Ab und an spielte ich mit Tropple91 Billiard, welches ich ihm beigebracht hatte. Er wurde so gut, dass ich nicht annähernd mehr eine Chance zu gewinnen hatte. Er war einfach zu gut. Dennoch machte es nach wie vor Spaß und ab und an schwatzten wir über Gott und die Welt. Eher nur über die Welt.
Der 30+ und 35+ Channel war derweil noch langweiliger geworden, nur Küsschen und nix weiter. So viele Küsse braucht kein Mensch.
Ich war immer öfter im Private-channel. Ab und an kriegte ich Zustände und neigte fast dazu nicht mehr höflich zu sein.
Ich wurde angemacht. Es war nicht die Tatsache dass ich angemacht wurde, sondern wie. Banal, plump, verschleimt und auch dämlich.
Es war alles vertreten, was möglich ist an Unmöglichkeitsfaktoren.
Die ganzen CS, TS – und sonstigen Sex-wörtchen-Abkürzungen  erwähne ich mal gar nicht erst.
„Bussi“. Super, dieses Wort habe ich vor dem Chat  nicht vermisst und hier bekam ich es ständig zu hören. Genau, wie „lieb frag“.  Furchtbar, waren das die sonst so taffen Kerle?
Das war absolutes Weichgehabe wie ich fand  und meine Augen wurden immer kleiner und waren kurz davor mit kleinen Blitzen um sich zu werfen.
Wer Schleimerei mag, brauchte nur auf die Fotoseiten sämtlicher Leute zu gehen. So ein Schmarrn was dort geschrieben wurde, ging gar nicht. Ich hätte es  lustig gefunden, wenn es mich nicht so aufgeregt hätte. Soviel Fantasie hatte ich nicht mal in meinen schlimmsten Lügen.
 
Ich z. B.  habe  wunderschöne Augen, dabei schaute ich auf meinem Foto nach unten und von meinen Augen war nichts zu sehen.
Was soll das denn???
Oder ein Gesprächsanfang…“Hi, wie geht’s“?  und das von einem, mit dem ich noch nie zu tun hatte. Ich fragte mich ob er wirklich meine derzeitige Krankengeschichte hören wollte oder ob ich ihm einfach mit einem genau so blöden „ Mir geht’s gut und dir?“ antworten sollte.
Ich entscheide mich probehalber für letzteres und nach seiner Antwort „Mir geht’s auch gut“, wusste ich,  dieses Gespräch war beendet.
 
Ein weiterer Aufregungsfaktor war, wenn ich mit jemandem gerade mal zwei Sätze wechselte und er meinte, dass ich  klug sei oder witzig. (Das waren aber nur seltene Ausnahmen, viele behaupteten oft das Gegelteil)
Woher wollte er das denn wissen? 

Ich fühlte mich dadurch jedenfalls nicht geschmeichelt und erklärte dieses Gespräch bald auf höfliche Art und Weise für beendet. Pures Gift war fünf Mal die Bemerkung „aha“ nach etwa zwei Sätzen. War ihm langweilig, verstand er nicht, was ich ausagte oder wusste er einfach keine Antwort mehr?? Irgendwann erklärte ich ihm, dass „aha“ auf  Dauer einfach nur nichtssagend ist und er zog beleidigt ohne ein weiteres Wort von dannen.
„Ist dir auch langweilig“ dann die Frage des nächsten.

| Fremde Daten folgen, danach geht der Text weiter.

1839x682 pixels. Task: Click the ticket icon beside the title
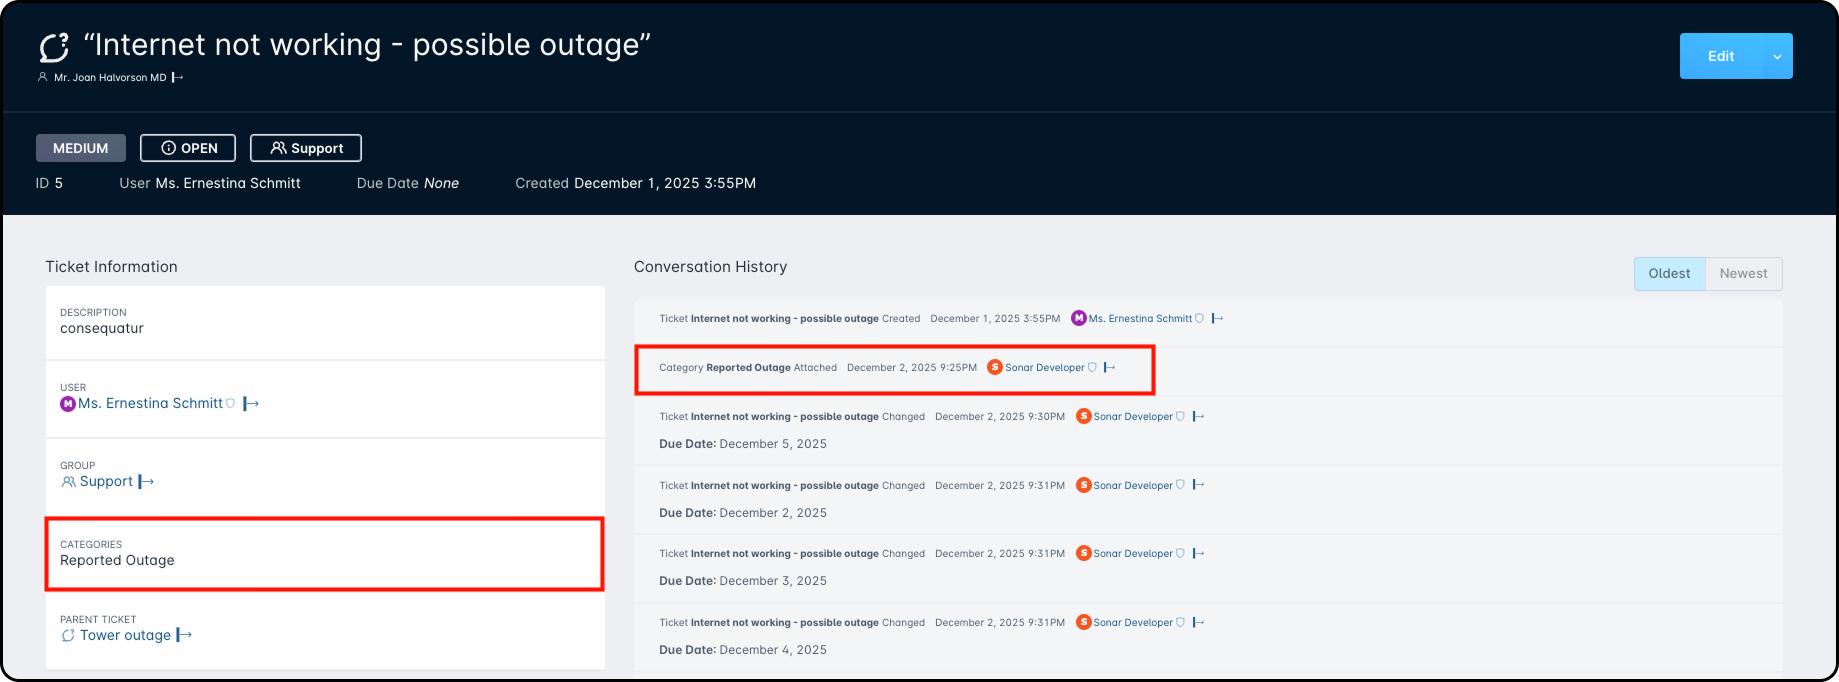(x=54, y=47)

Wie kam er nur auf diese Idee?

Ab und an wurde ich gefragt, was ich im Chat suche und was mich dort hin treibt.
Ich bin ich total glücklich verheiratet, was sollte ich also suchen? Pah, und vor allem was sollte mich treiben??

Nicht zu fassen, es gab immer Leute, die das nicht glauben und denken, einen analysieren zu müssen oder meinen einschätzen zu können, was einem anderen durch den Kopf geht. Das ich total glücklich verheiratet bin, das sagte ich so nicht, aber ich ließ es so aussehen, als ob es so sei. 
Aber im Grunde war es sowieso egal was man von sich gibt.
Bei Einhundert Chattern gibt es Einhundert Bilder und Meinungen.
Und nur die wenigsten liegen eine Winzigkeit darin richtig.
Aber es ist hochinteressant was man von sich dort erfahren kann. Fremde Leute wissen einfach alles über einen. Mehr als man bisher selbst von sich wusste.
 
Und nach dreitausendfünfhunderteinundzwanzig Gesprächen wusste ich, es wurde Zeit für Profiländerung. 
In diesem teilte ich nun mit, dass ich keinen Kaffee trinke (soviel Zeit um all die Einladungen anzunehmen, hätte ich im Leben nicht) und ich betonte jetzt noch einmal, dass ich verheiratet und sogar treu bin.
 
Ich ging zu unterschiedlichen Tageszeiten, nun wieder überwiegend  in den 35+ Channel, wunderte mich, dass egal wann, immer wieder die gleichen Leute dort waren, nahm die Küsse in Kauf und fand ab und an Gelegenheit zu einem netten Gespräch.
So auch mit „Liederhannes“.
Er fragte mich ganz dreist, warum ich auf seiner Freundschaftsliste stehe. Zum Kuckuck, warum, was weiß ich denn? Ich wusste, dass wir uns nicht kannten. Ich fand das sehr plump und auch frech. Aber frech mag ich.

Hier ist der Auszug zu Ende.